One last question: How do you navigate your faith commitment, and what is the role of faith within your research?
That is a very important question. I am a Muslim. I am also Sufi and I grew up in a Sufi family. We practiced Tijaniyya Sufism. While I was in Nigeria doing the research for my first book, Muslim Modernity in Postcolonial Nigeria, I studied a fundamentalist group who were really hostile to Sufism. When they realized that I didn't have any hidden agenda, that I just wanted to learn and to understand them and publish this research, which would give them some voice, they accepted me.

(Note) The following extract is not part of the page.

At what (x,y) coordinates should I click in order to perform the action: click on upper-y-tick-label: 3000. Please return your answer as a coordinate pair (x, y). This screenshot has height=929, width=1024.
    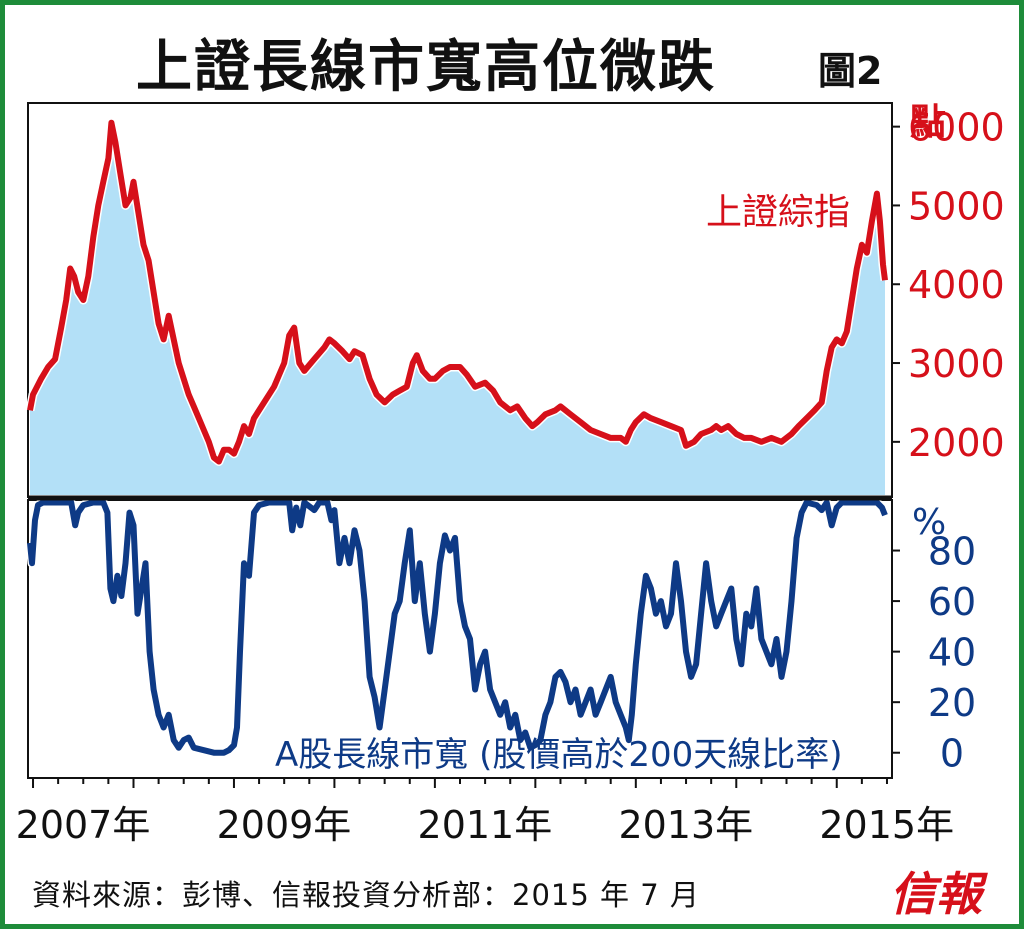
    Looking at the image, I should click on (956, 364).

Of course, members of my own faith community are sometimes not very pleased with my writings. They are more interested in hagiography than in the scientific study of religion. When some people in Senegal read my work, they may question it. Obviously, those of us who write do not say everything, especially when you are dealing with issues that are very personal and you know that there are taboos which people would prefer you not talk about. But the good news is that the focus of my current research (intellectual Islamic thought in Africa and Islamic intellectual production, and the ways in which it contributes to helping us better understand some aspects of African history, and the role of the Islamic scholar) does not pose any significant challenge to my faith. When it comes to looking at micropolitics among the Muslim communities, particularly that community to which you belong, there are sometimes issues you would rather let other scholars deal with. Many scholars approach me to request assistance in working on my community, and I am only too happy to share my resources and knowledge with them.